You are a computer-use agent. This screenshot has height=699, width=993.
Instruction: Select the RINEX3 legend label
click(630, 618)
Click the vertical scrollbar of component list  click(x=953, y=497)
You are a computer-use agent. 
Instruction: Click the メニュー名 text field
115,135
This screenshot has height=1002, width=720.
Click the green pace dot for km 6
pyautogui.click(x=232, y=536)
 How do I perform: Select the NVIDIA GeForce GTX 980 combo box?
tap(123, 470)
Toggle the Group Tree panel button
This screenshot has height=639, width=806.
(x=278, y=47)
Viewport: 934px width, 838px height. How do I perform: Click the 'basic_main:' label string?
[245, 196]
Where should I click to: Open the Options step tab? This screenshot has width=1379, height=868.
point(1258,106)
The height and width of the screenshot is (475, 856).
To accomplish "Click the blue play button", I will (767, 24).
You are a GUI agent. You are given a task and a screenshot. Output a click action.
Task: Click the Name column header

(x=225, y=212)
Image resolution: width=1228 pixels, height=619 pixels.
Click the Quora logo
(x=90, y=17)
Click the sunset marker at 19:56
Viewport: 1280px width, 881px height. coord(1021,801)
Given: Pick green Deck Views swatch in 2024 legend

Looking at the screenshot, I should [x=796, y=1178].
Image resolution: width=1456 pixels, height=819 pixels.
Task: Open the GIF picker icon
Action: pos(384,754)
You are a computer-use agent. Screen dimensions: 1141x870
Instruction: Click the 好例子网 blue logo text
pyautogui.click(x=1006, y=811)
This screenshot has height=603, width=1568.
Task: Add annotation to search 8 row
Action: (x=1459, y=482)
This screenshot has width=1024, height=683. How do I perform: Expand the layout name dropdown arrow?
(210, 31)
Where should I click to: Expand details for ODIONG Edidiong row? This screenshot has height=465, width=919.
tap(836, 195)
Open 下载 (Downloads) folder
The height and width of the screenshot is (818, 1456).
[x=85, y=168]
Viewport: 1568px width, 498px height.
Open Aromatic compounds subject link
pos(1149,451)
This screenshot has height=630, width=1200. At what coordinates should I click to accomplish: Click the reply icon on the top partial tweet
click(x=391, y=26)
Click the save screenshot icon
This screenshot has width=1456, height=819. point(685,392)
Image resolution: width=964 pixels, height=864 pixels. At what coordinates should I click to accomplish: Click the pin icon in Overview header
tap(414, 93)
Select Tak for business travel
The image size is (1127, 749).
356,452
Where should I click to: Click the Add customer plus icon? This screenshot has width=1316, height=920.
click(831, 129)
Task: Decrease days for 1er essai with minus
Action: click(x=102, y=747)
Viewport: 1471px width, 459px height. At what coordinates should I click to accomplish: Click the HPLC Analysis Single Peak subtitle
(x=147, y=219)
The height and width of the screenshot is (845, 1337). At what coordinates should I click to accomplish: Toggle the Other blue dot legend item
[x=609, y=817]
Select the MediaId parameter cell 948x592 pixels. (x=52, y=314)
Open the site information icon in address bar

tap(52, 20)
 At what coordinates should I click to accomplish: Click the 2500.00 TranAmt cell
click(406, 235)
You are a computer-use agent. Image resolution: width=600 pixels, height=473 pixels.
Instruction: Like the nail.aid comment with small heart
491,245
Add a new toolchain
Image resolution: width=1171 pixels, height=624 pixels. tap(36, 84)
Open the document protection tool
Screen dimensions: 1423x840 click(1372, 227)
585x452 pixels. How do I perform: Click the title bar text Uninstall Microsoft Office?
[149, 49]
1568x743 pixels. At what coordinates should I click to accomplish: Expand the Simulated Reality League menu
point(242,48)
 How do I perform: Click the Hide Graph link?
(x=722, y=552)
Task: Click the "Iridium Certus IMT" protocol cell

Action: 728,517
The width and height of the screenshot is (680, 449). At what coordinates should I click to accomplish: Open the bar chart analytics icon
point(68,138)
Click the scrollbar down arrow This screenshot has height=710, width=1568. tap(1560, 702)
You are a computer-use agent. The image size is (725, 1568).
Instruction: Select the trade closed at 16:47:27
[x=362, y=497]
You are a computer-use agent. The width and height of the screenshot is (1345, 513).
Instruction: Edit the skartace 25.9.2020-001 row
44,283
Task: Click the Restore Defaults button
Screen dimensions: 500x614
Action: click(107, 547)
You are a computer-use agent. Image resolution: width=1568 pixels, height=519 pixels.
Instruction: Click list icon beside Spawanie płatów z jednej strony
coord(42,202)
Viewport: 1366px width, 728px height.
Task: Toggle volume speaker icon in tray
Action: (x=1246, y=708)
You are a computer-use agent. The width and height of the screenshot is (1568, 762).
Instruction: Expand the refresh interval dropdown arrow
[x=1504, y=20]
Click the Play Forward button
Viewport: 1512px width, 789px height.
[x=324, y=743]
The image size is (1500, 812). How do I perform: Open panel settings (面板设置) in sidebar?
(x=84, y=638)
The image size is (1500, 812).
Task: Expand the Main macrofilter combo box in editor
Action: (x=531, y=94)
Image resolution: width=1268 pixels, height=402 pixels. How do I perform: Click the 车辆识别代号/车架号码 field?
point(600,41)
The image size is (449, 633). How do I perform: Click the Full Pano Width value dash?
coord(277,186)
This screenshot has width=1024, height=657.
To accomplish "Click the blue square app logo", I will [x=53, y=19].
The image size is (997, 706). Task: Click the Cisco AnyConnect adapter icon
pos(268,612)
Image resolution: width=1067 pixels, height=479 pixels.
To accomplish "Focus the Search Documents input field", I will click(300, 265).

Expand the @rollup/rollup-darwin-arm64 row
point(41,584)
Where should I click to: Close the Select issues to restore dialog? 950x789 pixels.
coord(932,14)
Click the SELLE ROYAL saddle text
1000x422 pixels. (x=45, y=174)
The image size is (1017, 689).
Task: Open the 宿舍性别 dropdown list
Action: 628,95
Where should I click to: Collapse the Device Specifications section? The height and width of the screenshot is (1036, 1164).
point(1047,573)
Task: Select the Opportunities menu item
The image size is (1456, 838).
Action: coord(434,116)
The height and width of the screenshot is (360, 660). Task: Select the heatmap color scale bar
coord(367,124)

- Directions for this task
Can you set out all of the lines above as a numbered list and skip any blank ones?

- Solved exercise
1. You are a computer-use agent. This screenshot has height=699, width=993.
2. Instruction: Select the RINEX3 legend label
3. click(630, 618)
4. Click the vertical scrollbar of component list  click(x=953, y=497)
5. You are a computer-use agent. 
6. Instruction: Click the メニュー名 text field
7. 115,135
8. This screenshot has height=1002, width=720.
9. Click the green pace dot for km 6
10. pyautogui.click(x=232, y=536)
11.  How do I perform: Select the NVIDIA GeForce GTX 980 combo box?
12. tap(123, 470)
13. Toggle the Group Tree panel button
14. This screenshot has height=639, width=806.
15. (x=278, y=47)
16. Viewport: 934px width, 838px height. How do I perform: Click the 'basic_main:' label string?
17. [245, 196]
18. Where should I click to: Open the Options step tab? This screenshot has width=1379, height=868.
19. point(1258,106)
20. The height and width of the screenshot is (475, 856).
21. To accomplish "Click the blue play button", I will (767, 24).
22. You are a GUI agent. You are given a task and a screenshot. Output a click action.
23. Task: Click the Name column header
24. (x=225, y=212)
25. Image resolution: width=1228 pixels, height=619 pixels.
26. Click the Quora logo
27. (x=90, y=17)
28. Click the sunset marker at 19:56
29. Viewport: 1280px width, 881px height. coord(1021,801)
30. Given: Pick green Deck Views swatch in 2024 legend
31. Looking at the screenshot, I should [x=796, y=1178].
32. Image resolution: width=1456 pixels, height=819 pixels.
33. Task: Open the GIF picker icon
34. Action: pos(384,754)
35. You are a computer-use agent. Screen dimensions: 1141x870
36. Instruction: Click the 好例子网 blue logo text
37. pyautogui.click(x=1006, y=811)
38. This screenshot has height=603, width=1568.
39. Task: Add annotation to search 8 row
40. Action: (x=1459, y=482)
41. This screenshot has width=1024, height=683. How do I perform: Expand the layout name dropdown arrow?
42. (210, 31)
43. Where should I click to: Expand details for ODIONG Edidiong row? This screenshot has height=465, width=919.
44. tap(836, 195)
45. Open 下载 (Downloads) folder
46. The height and width of the screenshot is (818, 1456).
47. [x=85, y=168]
48. Viewport: 1568px width, 498px height.
49. Open Aromatic compounds subject link
50. pos(1149,451)
51. This screenshot has height=630, width=1200. At what coordinates should I click to accomplish: Click the reply icon on the top partial tweet
52. click(x=391, y=26)
53. Click the save screenshot icon
54. This screenshot has width=1456, height=819. point(685,392)
55. Image resolution: width=964 pixels, height=864 pixels. At what coordinates should I click to accomplish: Click the pin icon in Overview header
56. tap(414, 93)
57. Select Tak for business travel
58. The image size is (1127, 749).
59. 356,452
60. Where should I click to: Click the Add customer plus icon? This screenshot has width=1316, height=920.
61. click(831, 129)
62. Task: Decrease days for 1er essai with minus
63. Action: click(x=102, y=747)
64. Viewport: 1471px width, 459px height. At what coordinates should I click to accomplish: Click the HPLC Analysis Single Peak subtitle
65. (x=147, y=219)
66. The height and width of the screenshot is (845, 1337). At what coordinates should I click to accomplish: Toggle the Other blue dot legend item
67. [x=609, y=817]
68. Select the MediaId parameter cell 948x592 pixels. (x=52, y=314)
69. Open the site information icon in address bar
70. tap(52, 20)
71.  At what coordinates should I click to accomplish: Click the 2500.00 TranAmt cell
72. click(406, 235)
73. You are a computer-use agent. Image resolution: width=600 pixels, height=473 pixels.
74. Instruction: Like the nail.aid comment with small heart
75. 491,245
76. Add a new toolchain
77. Image resolution: width=1171 pixels, height=624 pixels. tap(36, 84)
78. Open the document protection tool
79. Screen dimensions: 1423x840 click(1372, 227)
80. 585x452 pixels. How do I perform: Click the title bar text Uninstall Microsoft Office?
81. [149, 49]
82. 1568x743 pixels. At what coordinates should I click to accomplish: Expand the Simulated Reality League menu
83. point(242,48)
84.  How do I perform: Click the Hide Graph link?
85. (x=722, y=552)
86. Task: Click the "Iridium Certus IMT" protocol cell
87. Action: 728,517
88. The width and height of the screenshot is (680, 449). At what coordinates should I click to accomplish: Open the bar chart analytics icon
89. point(68,138)
90. Click the scrollbar down arrow This screenshot has height=710, width=1568. tap(1560, 702)
91. You are a computer-use agent. The image size is (725, 1568).
92. Instruction: Select the trade closed at 16:47:27
93. [x=362, y=497]
94. You are a computer-use agent. The width and height of the screenshot is (1345, 513).
95. Instruction: Edit the skartace 25.9.2020-001 row
96. 44,283
97. Task: Click the Restore Defaults button
98. Screen dimensions: 500x614
99. Action: click(107, 547)
100. You are a computer-use agent. Image resolution: width=1568 pixels, height=519 pixels.
101. Instruction: Click list icon beside Spawanie płatów z jednej strony
102. coord(42,202)
103. Viewport: 1366px width, 728px height.
104. Task: Toggle volume speaker icon in tray
105. Action: (x=1246, y=708)
106. You are a computer-use agent. The width and height of the screenshot is (1568, 762).
107. Instruction: Expand the refresh interval dropdown arrow
108. [x=1504, y=20]
109. Click the Play Forward button
110. Viewport: 1512px width, 789px height.
111. [x=324, y=743]
112. The image size is (1500, 812). How do I perform: Open panel settings (面板设置) in sidebar?
113. (x=84, y=638)
114. The image size is (1500, 812).
115. Task: Expand the Main macrofilter combo box in editor
116. Action: (x=531, y=94)
117. Image resolution: width=1268 pixels, height=402 pixels. How do I perform: Click the 车辆识别代号/车架号码 field?
118. point(600,41)
119. The image size is (449, 633). How do I perform: Click the Full Pano Width value dash?
120. coord(277,186)
121. This screenshot has width=1024, height=657.
122. To accomplish "Click the blue square app logo", I will [x=53, y=19].
123. The image size is (997, 706). Task: Click the Cisco AnyConnect adapter icon
124. pos(268,612)
125. Image resolution: width=1067 pixels, height=479 pixels.
126. To accomplish "Focus the Search Documents input field", I will click(300, 265).
127. Expand the @rollup/rollup-darwin-arm64 row
128. point(41,584)
129. Where should I click to: Close the Select issues to restore dialog? 950x789 pixels.
130. coord(932,14)
131. Click the SELLE ROYAL saddle text
132. 1000x422 pixels. (x=45, y=174)
133. The image size is (1017, 689).
134. Task: Open the 宿舍性别 dropdown list
135. Action: 628,95
136. Where should I click to: Collapse the Device Specifications section? The height and width of the screenshot is (1036, 1164).
137. point(1047,573)
138. Task: Select the Opportunities menu item
139. The image size is (1456, 838).
140. Action: coord(434,116)
141. The height and width of the screenshot is (360, 660). Task: Select the heatmap color scale bar
142. coord(367,124)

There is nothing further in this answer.